Evidence for receptor-mediated inhibition of intrinsic activity of GTP-binding protein, Gi1 and Gi2, but not G0in reconstitution experiments

Abstract

The receptor-mediated inhibition of intrinsic activities of GTP-binding proteins (G-proteins) was studied. Pertussis toxin (IAP)-substrate G-protein, G_i1, G_i2 or G₀, was prelabeled with [α-³²P]GDP and reconstituted with synaptic membranes of the guinea pig cerebellum in the presence of 0.02% of Chaps. Intrinsic activities of G-proteins were evaluated by the release of [α-³²P]GDP in exchange for added GppNHp or GDP in reconstituted preparations. U-50,488H (1 nM-10 μM), a specific ϰ-subtype of opioid receptor agonist, inhibited the [α-³²P]GDP release in exchange for added 1 μM GppNHp in G_i1-reconstituted preparations in a concentration-dependent manner.
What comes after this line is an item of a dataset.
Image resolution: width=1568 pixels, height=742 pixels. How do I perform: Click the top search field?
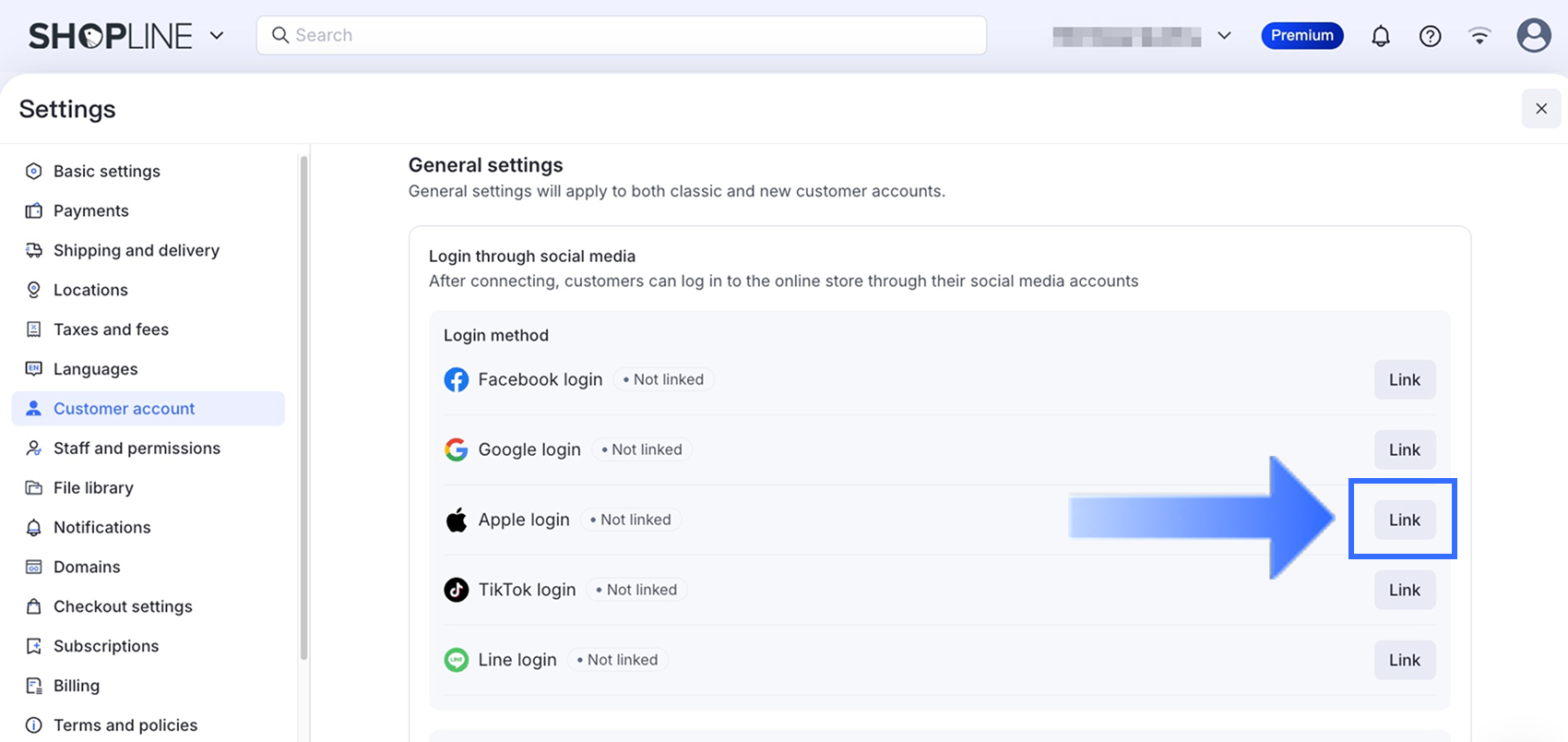(621, 35)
On the other hand, the ϰ-opioid agonist at 10 μM increases the K _m values of GppNHp, but not GDP in exchange for [α-³²P]GDP release in preparations reconstituted with G_i1 or G_i2, but not with G₀. These findings indicate that ϰ-opioid receptor is coupled to inhibition of intrinsic activities of G_i1 and G_i2, but not G₀, in guinea pig cerebellar membranes. In addition, it was revealed that the mode of action is mediated by a decrease in affinity of GTP (or its analog) for G-proteins, but not by a change in affinity of GDP.